(Exercise requirements) Copy out the data word for word. The images are not part of the copy.

(Input data)

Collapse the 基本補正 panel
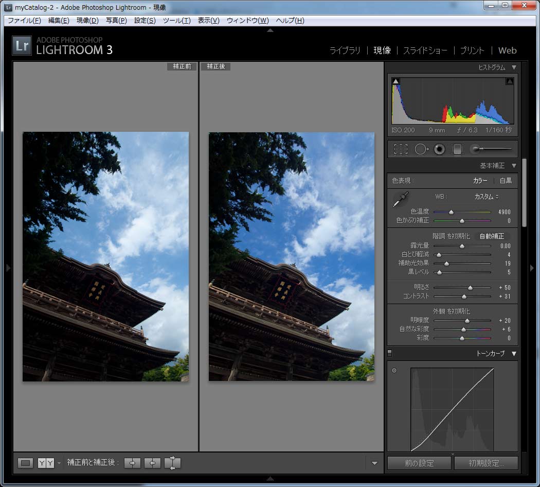The image size is (540, 487). [x=514, y=166]
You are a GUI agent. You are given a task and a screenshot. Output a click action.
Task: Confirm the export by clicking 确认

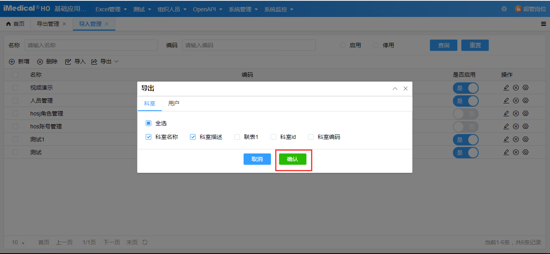[x=293, y=159]
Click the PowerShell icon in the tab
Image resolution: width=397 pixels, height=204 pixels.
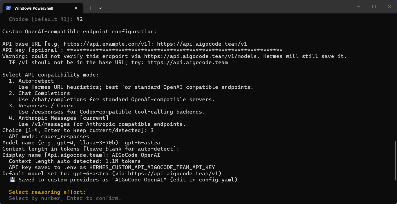(9, 8)
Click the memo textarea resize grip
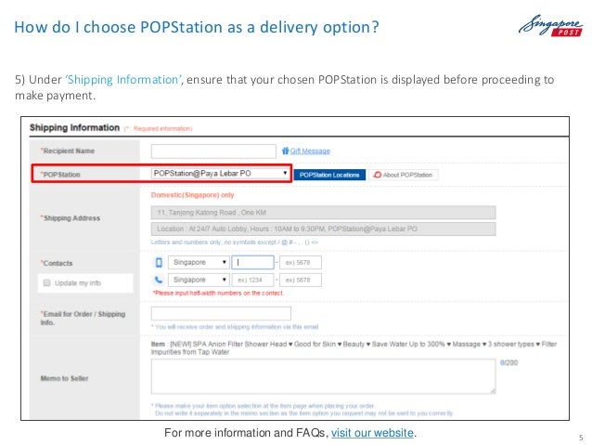Viewport: 592px width, 445px height. [x=493, y=390]
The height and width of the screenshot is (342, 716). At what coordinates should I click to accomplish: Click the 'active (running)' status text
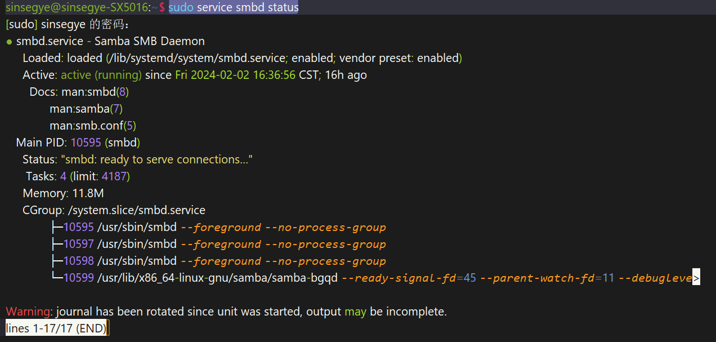pyautogui.click(x=101, y=75)
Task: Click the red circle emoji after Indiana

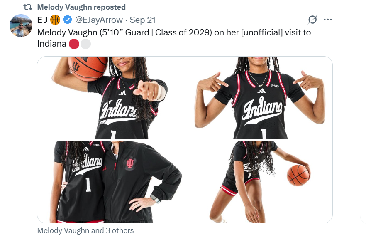Action: [x=74, y=44]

(Exercise response)
Collapse the 基本補正 panel
The image size is (540, 487). [x=514, y=166]
You are a GUI agent. You are given a task and a screenshot. Output a click action.
Task: Confirm the export by clicking 确认

[x=293, y=159]
Click the PowerShell icon in the tab
Image resolution: width=397 pixels, height=204 pixels.
(9, 8)
Click the memo textarea resize grip
Viewport: 592px width, 445px height. [x=493, y=390]
The height and width of the screenshot is (342, 716). At what coordinates should I click to accomplish: Click the 'active (running)' status text
pyautogui.click(x=101, y=75)
Task: Click the red circle emoji after Indiana

Action: [x=74, y=44]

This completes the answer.